The Cabinet of Curiosities
Jar of eyes

The Queen of Tarts


Every Wednesday, shortly before midnight, Jedediah Blacktop went to the graveyard in the north of the town to empty the coffins. He was not a grave-robber. He would not have been pleased had you called him one. In fact, he would have punched out all your teeth and sold them. No, Jedidiah considered himself a recycler.

Wednesday would arrive without fail, and would tick steadily past, and midnight would approach, and then, as if it were part of Wednesday’s inner workings, Jedidiah would open his door and stump down out of his attic like some sort of bedraggled bird from a cuckoo-clock. He would drag his cart out from under the stairs and pull it, softly creaking, through the cobbled lanes and dirt ruts toward the north. He would go to Fenningham Street, where the houses were built with their backs pressed against the bend of the river, and where there was an old church and a graveyard. He would pull his cart into the graveyard, past the good graves in the front where the rich folk were buried. He would slink along in the deep shadows of the church wall and reemerge on the other side. He would find the freshest, newest graves, where the wooden crosses were still oozing sap and the ground was freshly turned. And he would proceed to dig them up.

He always started with a stick to measure how deep the coffin had been laid (never more than three feet for a poor grave). Then he would graduate to a spade and dig, careful not to scratch the coffin’s top very badly. The body inside would be laid out, and Jedidiah would go on like this until there was a neat row of  corpses, all pale and cold in the grass. The coffins would then be stacked on the cart. When Jedidiah had a full load, he would throw the bodies over the graveyard wall into the river and take all the coffins to the coffin-shop.

Twice-used coffins went for barely a penny, thrice-used not even a groat, so Jedidiah didn’t get very much, but he always received his handful of coins and returned to his attic quite satisfied.

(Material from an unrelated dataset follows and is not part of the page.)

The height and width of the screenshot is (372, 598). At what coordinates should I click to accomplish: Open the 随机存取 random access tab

It was an unpleasant occupation, and Jedidiah was an unpleasant person, so it suited him well.

* * *

This particular Wednesday was a bleak, black night in Fenningham Street. The clouds were thick and the moon hung low in the sky like a candle-flame, and Jedidiah sauntered into the graveyard, sucking his long thin cigarette. It was the only spot of color, that glowing tip. Everything else was ink-blue and cat-black and a deep, unsettling sort of green that comes when shadows have been soaked in the leaves of trees.

Jedidiah pulled his cart past the good graves up front, where the rich people had been buried. He went along the church wall and then began poking about in the pauper’s lots with his stick.

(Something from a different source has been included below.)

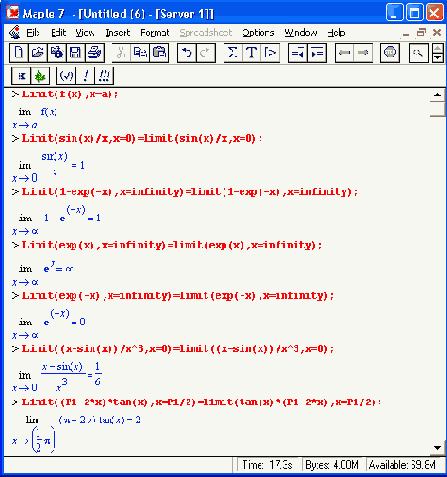
Task: Insert an execution group with the [> icon
Action: 270,53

It would be a good week, he suspected. There had been an outbreak of the influenza in the north part of town and that meant the graveyard had likely been blessed with many new arrivals.

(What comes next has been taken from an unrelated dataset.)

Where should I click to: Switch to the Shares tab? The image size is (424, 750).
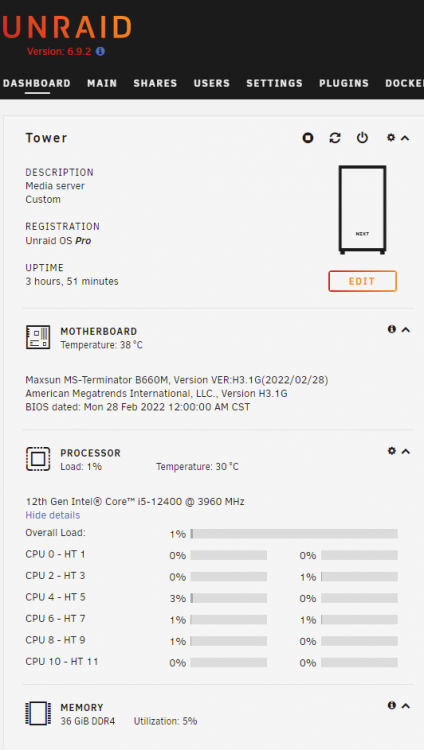click(155, 83)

Sure enough, Jedidiah excavated a long row of bodies, some tall, some short, bare feet poking out from under their shrouds. He found a few charms around the necks, and some of the more elderly bodies had coins over their eyes, which of course he pocketed. The coins were put there to pay Death, because it was said he would not take you across the river Styx and on to greener pastures otherwise, but the coins really only payed Jedidiah and he didn’t take the dead people across any rivers; he simply threw them in.

By two in the morning, Jedidiah had come to the last grave. There had been eighteen that night, a very great number. Jedidiah was already looking forward to the road home, a good rattling handful of coins, enough for tobacco and bread. He started to dig, the spade biting into the earth, tossing the dirt. He uncovered the coffin. It was a small one. A child’s coffin, very fine. Child’s coffins were more expensive than the adult coffins, so Jedidiah was pleased, whistling through his crooked teeth when he saw it. He pried it out of the wet, damp earth, laid the coffin down on the grass, and hooked his iron bar under the lid. He popped it off. And then he started, and his cigarette dropped out of his mouth . . . Inside the coffin, nestled in a bed of linen and lace, was a child, bald and paper-pale, its eyes closed as if in sleep. And clutched in the baby’s little hands, tight against its chest, was a long, iron knife.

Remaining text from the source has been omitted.